The Everest is one of the newest additions to the racing calendar in Australia. Held for the first time last year, it is run over 1,200 metres at Randwick Racecourse in Sydney, on the second Saturday of October, and is the centrepiece of the famous Spring Carnival. The prize money on offer for the Everest is an impressive $13million, making it the richest turf race on the planet, though it has not yet earned Group status.
As the world’s most lucrative turf race, the Everest has quickly established a reputation as one of the sports most thrilling contests. The race was created to draw the world’s best sprinters together, encouraged by that $13 million prize fund, and it is a vital part of the Spring Carnival that offers a total of $25.5 million in prize money.

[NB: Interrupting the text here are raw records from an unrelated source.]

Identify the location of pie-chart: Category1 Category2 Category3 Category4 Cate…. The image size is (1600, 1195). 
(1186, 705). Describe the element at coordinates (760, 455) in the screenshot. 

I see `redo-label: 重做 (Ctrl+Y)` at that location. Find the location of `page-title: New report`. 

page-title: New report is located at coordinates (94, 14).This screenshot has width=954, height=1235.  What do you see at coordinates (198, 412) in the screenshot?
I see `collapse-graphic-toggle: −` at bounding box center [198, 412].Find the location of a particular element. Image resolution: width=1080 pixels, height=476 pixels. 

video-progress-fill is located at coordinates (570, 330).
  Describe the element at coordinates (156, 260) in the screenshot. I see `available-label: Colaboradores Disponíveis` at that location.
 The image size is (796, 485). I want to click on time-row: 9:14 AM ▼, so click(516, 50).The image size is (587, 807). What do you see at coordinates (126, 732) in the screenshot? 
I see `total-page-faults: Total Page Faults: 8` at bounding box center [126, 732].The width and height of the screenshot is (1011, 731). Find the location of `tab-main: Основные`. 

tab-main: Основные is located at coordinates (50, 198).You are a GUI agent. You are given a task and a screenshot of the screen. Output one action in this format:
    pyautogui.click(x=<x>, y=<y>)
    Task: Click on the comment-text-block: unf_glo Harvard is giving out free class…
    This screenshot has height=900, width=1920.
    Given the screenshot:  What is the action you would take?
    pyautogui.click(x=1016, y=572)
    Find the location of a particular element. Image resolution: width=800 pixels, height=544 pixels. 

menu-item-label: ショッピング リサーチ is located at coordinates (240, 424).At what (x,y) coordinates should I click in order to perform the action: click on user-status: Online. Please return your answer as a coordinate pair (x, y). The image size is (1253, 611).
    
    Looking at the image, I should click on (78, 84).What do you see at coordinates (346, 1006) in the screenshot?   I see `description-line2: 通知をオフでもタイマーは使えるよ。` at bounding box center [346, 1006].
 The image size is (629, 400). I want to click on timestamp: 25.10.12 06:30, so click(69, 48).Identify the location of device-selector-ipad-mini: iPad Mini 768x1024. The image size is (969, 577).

On the day of the Everest itself, the amount wagered by punters will be more than $15 million, making it one of Australia’s busiest betting days. The challenge of solving this new contest on the betting calendar will attract punters from all over the world and many of Australia’s best tipsters have been studying the unique qualities of this new race, so they can offer punters the best betting advice.
Odds on the Everest are available early in the year, but it is useful to bear in mind that an ante-post bet in this race can be a risky proposition as the unusual entry rules means you can’t be sure which horses will line up until the field is declared. When a horse is named as a starter, its odds will shorten substantially; so many punters will look to make a bet on a horse shortly before it is declared. Everest betting odds are also likely to shift when the jockeys are announced, closer to the day of the race. Antepost odds on the Everest will be made available by most bookmakers during the year and those odds will fluctuate as the weeks go by, depending on the most recent news, so punters looking for the best prices will keep up to date with all the Everest betting news.
The Everest has a quirky entry system, which is similar to the one used with the Pegasus World Cup. It involves the sale of twelve race slots, with each costing $600,000. One race slot provides a place at the starting gate for an un-named horse. The individual owning the slot can enter their own horse, sell their slot on or share an entry with someone else. This means that the Everest Field will usually be limited to the best horses from the top stables that can pay the high entry slot fee. The generous prize money will also attract the world’s best trainers and the leading sprinters, along with the services of leading jockeys such as the Melbourne Cup winner Kerrin McEvoy, who rode the 2017 Everest winner. Another feature of this race is the fact that the 1200 metre start course doesn’t put as much of an emphasis on a good starting barrier position as some other races at the Carnival, although the barrier draw will be closely studied by form students.
In its one-year history, the Everest has already had a big impact with racing fans and the 2018 contest will attract a global audience to watch the event. The official Everest results will be declared soon after the winner has passed the post and quickly made available online. In 2017, Redzel claimed the inaugural Everest. Trained by the father and son duo of Paul and Peter Snowden, who have also had success in the Golden Slipper, Caulfield Guineas and Blue Diamond events, Redzel got an entry thanks to a deal between slot holder James Harron and Redzel’s owners. Redzel is sure to be back again in 2018 to defend his title but will face strong competition from a field of world class sprinting rivals.